I've been trying to convert a small webapp into an electron application. It's working perfectly, except I need to load a bunch of files (.html) into the main DOM. In the webapp, I just used $.get
, but how can I do it in electron? I try looking at the DOC but I cannot find an easy way to do that, beside an IPC pipe (and I don't quite get it).
Could anyone point me to the right direction?
Edit
I'll clarify here. I have a main process that start a BrowserWindow
mainWindow = new BrowserWindow({width: 800, height: 600})
and then, in a js
file imported via a <script>
tag, I want to get load and attach some file inside a dialog:
$('.dialog').load('pages/hello.html', {})
Kind regards
In Electron you can do it with fs.readFile
So :
const fs = require('fs');
const { promisify } = require('util');
const path = require('path');
const readFile = promisify(fs.readFile);
async function loadHTML(html){
const render = await readFile(path.join(__dirname, html), 'utf-8');
const parser = new DOMParser();
const childrenArray = parser.parseFromString(render,'text/html').querySelector('body').childNodes;
const frag = document.createDocumentFragment();
childrenArray.forEach(item => {
frag.appendChild(item);
});
document.body.appendChild(frag);
};
loadHTML('/path/to/my/index.html');
If I don't have a Typo, it should work. it reads the file as a string so you need to parse this String with the DOMParser.
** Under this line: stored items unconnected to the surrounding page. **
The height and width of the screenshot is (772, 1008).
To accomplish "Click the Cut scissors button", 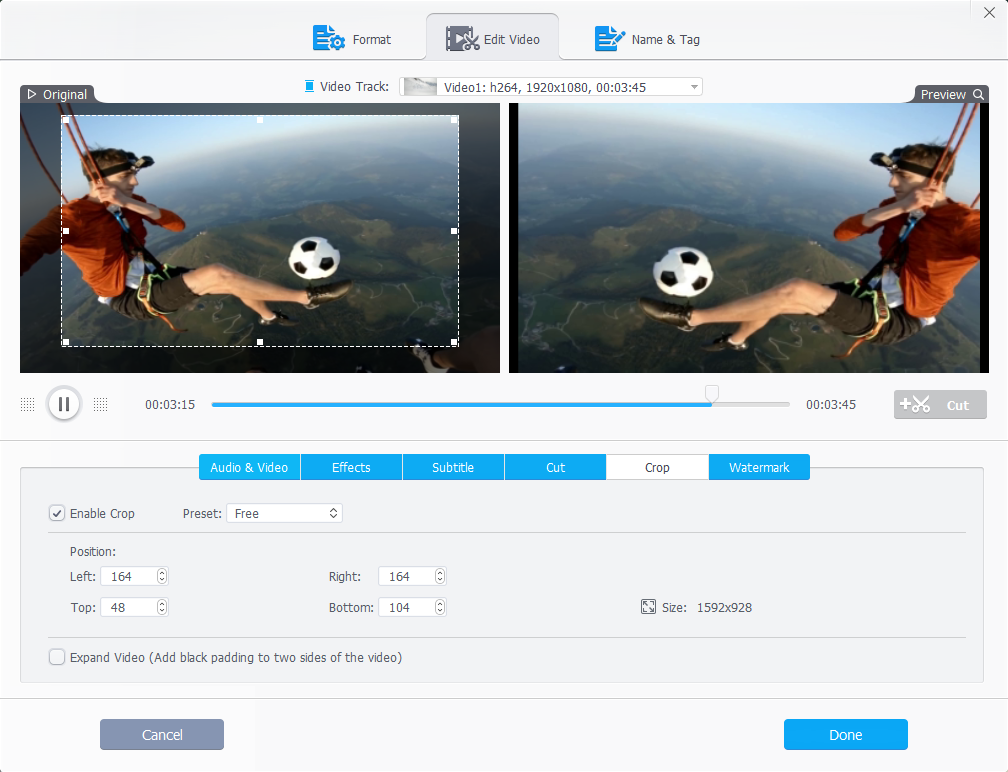I will [x=940, y=405].
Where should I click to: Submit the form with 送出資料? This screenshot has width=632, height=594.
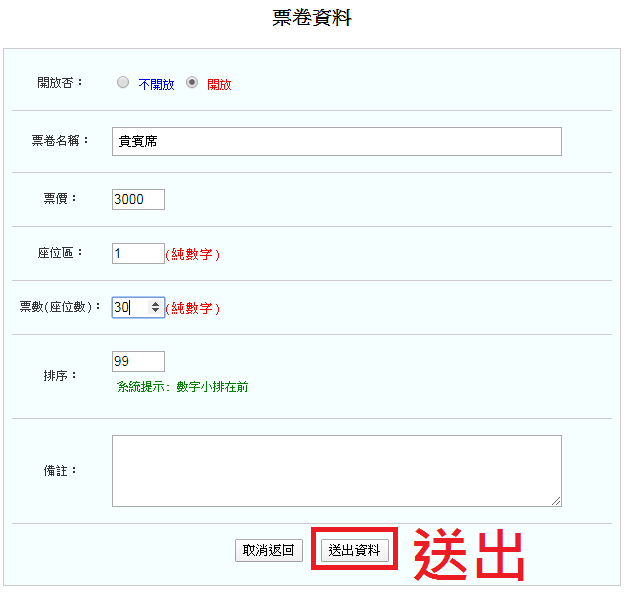tap(354, 551)
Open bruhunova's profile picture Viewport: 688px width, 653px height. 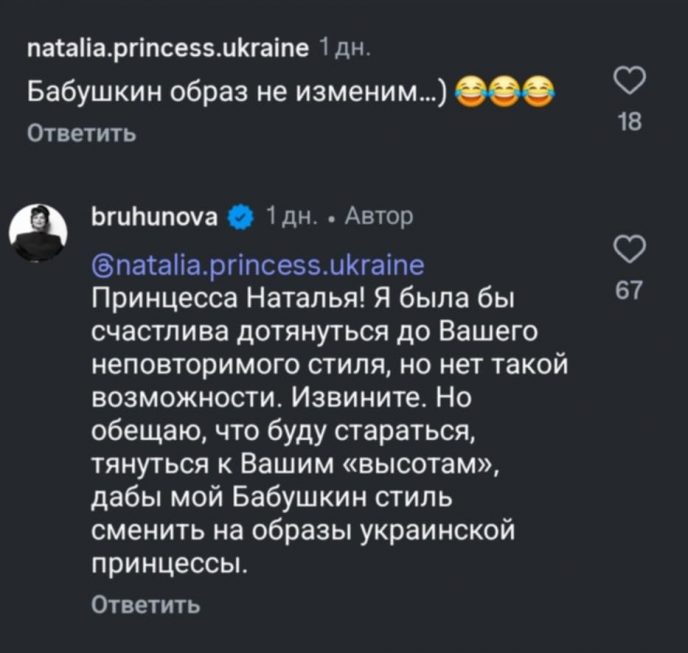click(x=38, y=232)
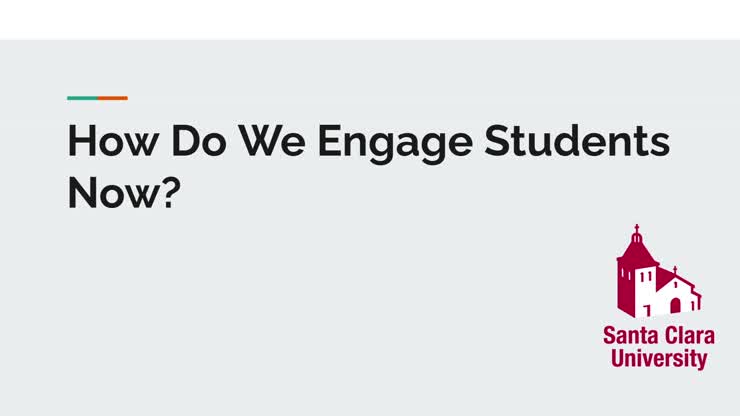Click the "University" text under the logo
This screenshot has width=740, height=416.
tap(659, 358)
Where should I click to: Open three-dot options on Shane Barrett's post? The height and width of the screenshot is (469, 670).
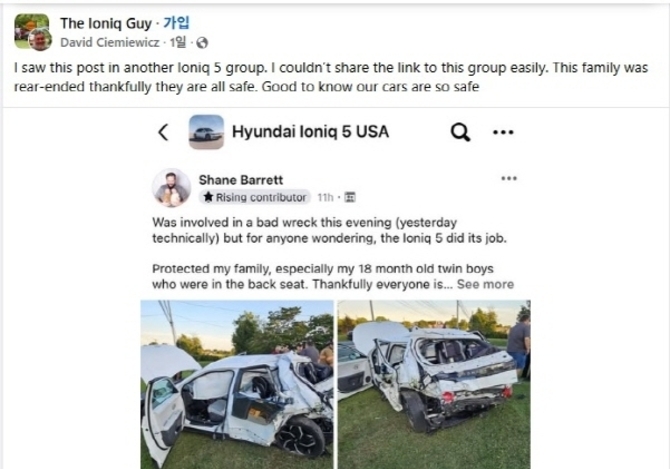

On the Electron side you will have this code starting with the electron
library. With ES6 destructuring you can pull the app
property off. The app
object represents the overall running process on your machine.
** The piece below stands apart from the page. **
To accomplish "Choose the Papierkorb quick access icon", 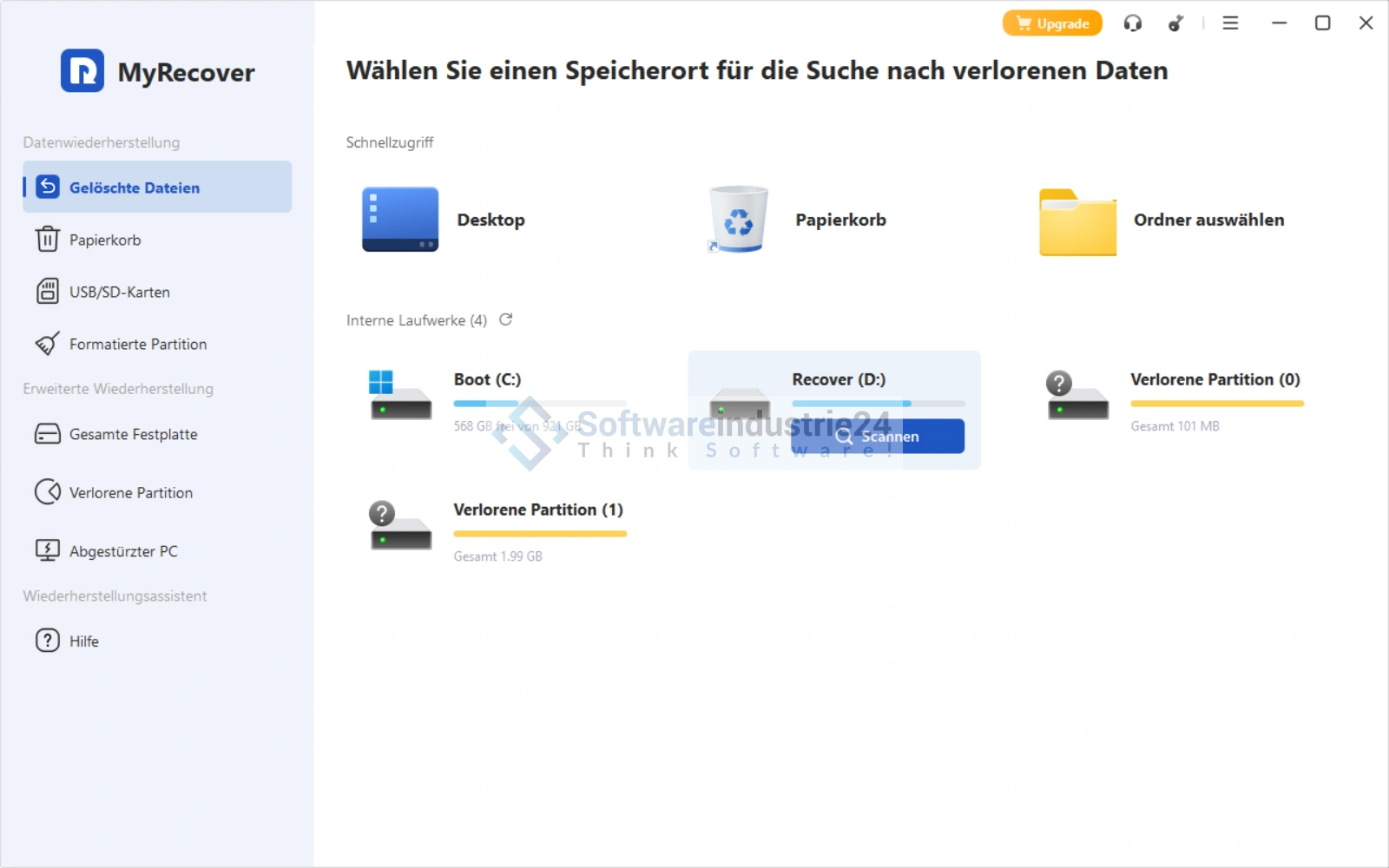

const electron = require('electron');
const { app } = electron;
Then you want to add on an event handler:
app.on('ready', () => {
console.log('app is ready');
});
Once you have this running successfully. You have pulled the app
property which is the underlying process. You have successfully added your event based function using the app
object.
So you then want to create a new browser window to show content to the user, you pull off another property called BrowserWindow
, pass it an empty object with your configuration.
const electron = require('electron');
const { app, BrowserWindow } = electron;
app.on('ready', () => {
const mainWindow = new BrowserWindow({width: 800, height: 600});
});
You can then load the HTML document by calling the method loadURL()
passing ES6 template string:
const electron = require('electron');
const { app, BrowserWindow } = electron;
app.on('ready', () => {
const mainWindow = new BrowserWindow({width: 800, height: 600});
mainWindow.loadURL(`file://${__dirname}/index.html`);
});
Load like this:
`file://${path.join(__dirname,"/../../../../../../src/offline.html")}`
Let's try to understand each part:
Reason | |
---|---|
file |
we will be accessing file protocol, not HTTP directly |
__dirname |
comes with node integration in electron, everyone should set it to true |
path.join |
else navigating up won't happen actually, it will be simple string concatenation |
why all those nav up? | maybe it's development dependant, for my case I had to log and find that src directory |
About that navigating up, I tried on different OS and PC, most of the cases were the same. Except for one exception. Which also had a different config. And I didn't dare to change that, as the config is working.